Explore o material:
• A. Reescreva de forma mais breve o parágrafo do texto sobre as eleições paulistanas que começa com "Neste raciocínio está implícito", mantendo as ideias principais.
• B. Segundo o texto sobre as eleições paulistanas, que outro partido Breno propõe tentar atrair para o acordo em torno da fórmula do PSOL?
• C. Retome o texto sobre as eleições paulistanas a partir de sua última frase e dê continuidade a ele.

Texto em estudo:
::::

Ou seja, mesmo que o PSOL possa ter o melhor resultado de sua história em São Paulo, se tivermos candidaturas separadas, o resultado somado de toda a esquerda será “catastrófico”. 

Neste raciocínio está implícito que o máximo que a chapa do PSOL conseguirá fazer é atrair uma parte (maior ou menor) do eleitorado do PT; mas, sozinha, esta mesma chapa não conseguiria ampliar para além do eleitorado do PT, pelo menos não ao ponto de evitar o tal resultado que ele chama de “catastrófico”.

Ao invés de voltar ao ponto de partida e reconhecer que a solução do problema proposto não tem como ser encontrada através das candidaturas atualmente postas, Breno propõe que, na ausência de Haddad, a solução estaria na unidade.  

Nas palavras de Breno: “acordo imediato ao redor da fórmula do PSOL, tentando atrair também o PCdoB, criaria um fato novo nas eleições paulistanas, animaria a militância progressista, teria audiência em setores médios e entrada nas camadas populares”.

Não faço a menor ideia se existe alguma possibilidade do PCdoB paulistano ser atraído para uma fórmula Boulos-Erundina+PT. Temo que a referência seja apenas para dar mais lustro ao embrulho.

Seja como for, peço que atentem para a frase: “criaria um fato novo nas eleições paulistanas, animaria a militância progressista, teria audiência em setores médios e entrada nas camadas populares”.

A pergunta é: se fizermos mesmo tudo isto que foi descrito na frase anterior, a esquerda evitará o tal “resultado catastrófico, provavelmente o pior da história recente”?

Se a resposta for sim, então Haddad não estaria de todo errado em sua atual posição, de não ser candidato, pois – segundo o raciocínio acima exposto— sua candidatura não seria necessária para evitar a catástrofe.

::::

Linhas fornecidas:
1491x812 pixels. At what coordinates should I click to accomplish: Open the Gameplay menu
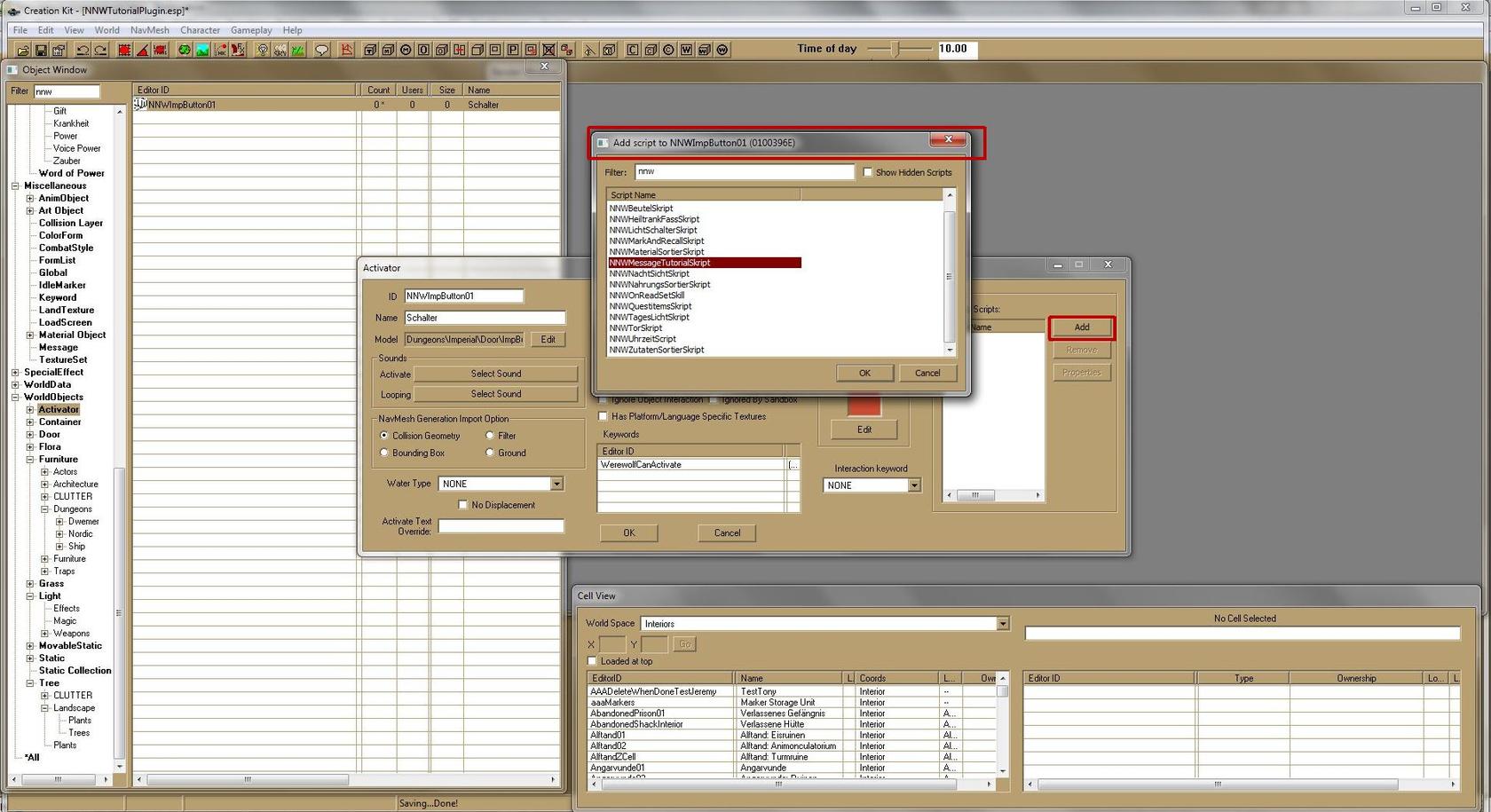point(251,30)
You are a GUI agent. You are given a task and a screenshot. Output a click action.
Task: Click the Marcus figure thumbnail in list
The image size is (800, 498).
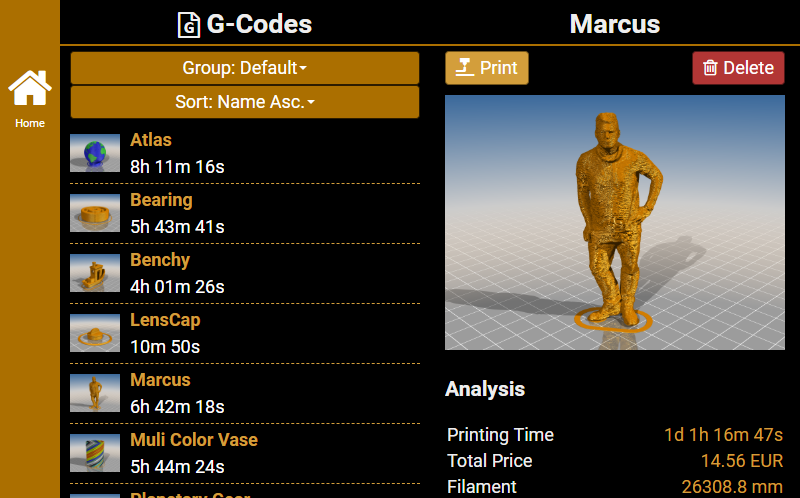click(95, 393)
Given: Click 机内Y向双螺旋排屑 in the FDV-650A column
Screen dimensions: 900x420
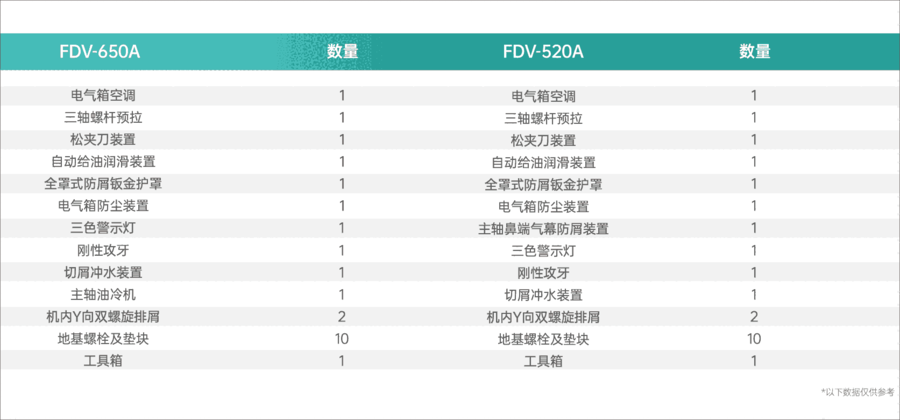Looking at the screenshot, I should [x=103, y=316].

::::

Respostas das tarefas:
• A. O raciocínio supõe que a chapa do PSOL conseguiria, no máximo, atrair parte do eleitorado do PT. Sozinha, ela não iria além desse eleitorado o bastante para evitar o resultado chamado de "catastrófico".

• B. O PCdoB.

• C.
Dizendo de outra forma, Breno num parágrafo propõe que Haddad seja o candidato, mas noutro parágrafo conclui que a candidatura Haddad não seria indispensável para evitar a catástrofe. 

Talvez por acreditar nisto, Haddad ache que ele é mais útil em outras tarefas, entre as quais ajudar nas campanhas do PT em todo o país. Grande parte do PT acredita nisto. E só vai mudar de opinião se entender que estamos diante de uma... catástrofe. Que, repito, Breno argumenta poder ser evitada através do apoio do PT à chapa do PSOL.

Infelizmente, quando estudo nossos resultados em 2012, em 2014, em 2016 e em 2018; quando vejo o contexto das eleições 2020; especialmente quando observo a situação no “triângulo das Bermudas”; minha opinião é que estamos mesmo diante do risco de uma imensa catástrofe nas eleições de 2020 como um todo. 

E se queremos mesmo evitar este “resultado catastrófico”, será preciso fazer muita coisa, em muitos locais. E, no caso específico de São Paulo, não basta a aliança PSOL-PT, será preciso que Haddad seja candidato.  

No fundo, acho que Breno pensa o mesmo. E que sua maior preocupação, na hipótese de Haddad não ser candidato, não é tanto o resultado catastrófico da esquerda como um todo, mas sim o resultado catastrófico que ele imagina será colhido, nas urnas, pela candidatura Tatto.

Mas, talvez por ele não ser alguém movido por mesquinhas razões de autoconstrução partidária, Breno adota uma linha de argumentação que, ao fim e ao cabo, enfraquece a pressão em favor da candidatura Haddad.

Vamos ao terceiro problema. Breno afirma que caberia ao PT, como principal partido socialista, sacrificar a própria carne. 

Se o artigo de Breno fosse assinado por Jilmar Tatto ou por algum dos que apoiaram, direta ou indiretamente, a candidatura Tatto na disputa interna do PT, eu entenderia o termo “sacrifício”. Mas o artigo é assinado por Breno e, por mais que releia o artigo, eu simplesmente não encontro qualquer referência de Breno a algo que possa ser chamado de “sacrifício”. 

Na verdade, Breno nos apresenta não um sacrifício, mas um negócio vantajoso. 

Segundo ele, abrindo mão de Tatto, o PT “daria prova irrefutável que coloca os interesses da classe trabalhadora acima do patriotismo de partido, desidratando o antipetismo disfarçado de crítica a um suposto hegemonismo da legenda. De quebra, poderia eleger uma forte bancada de vereadores”. 

Além disso, daríamos “um passo decisivo para a formação da frente popular”, com “importante repercussão nacional. A intervenção de Lula no processo eleitoral paulistano ganharia outra dimensão, transformando a competição local em uma grande batalha contra o bolsonarismo e os demais partidos neoliberais”.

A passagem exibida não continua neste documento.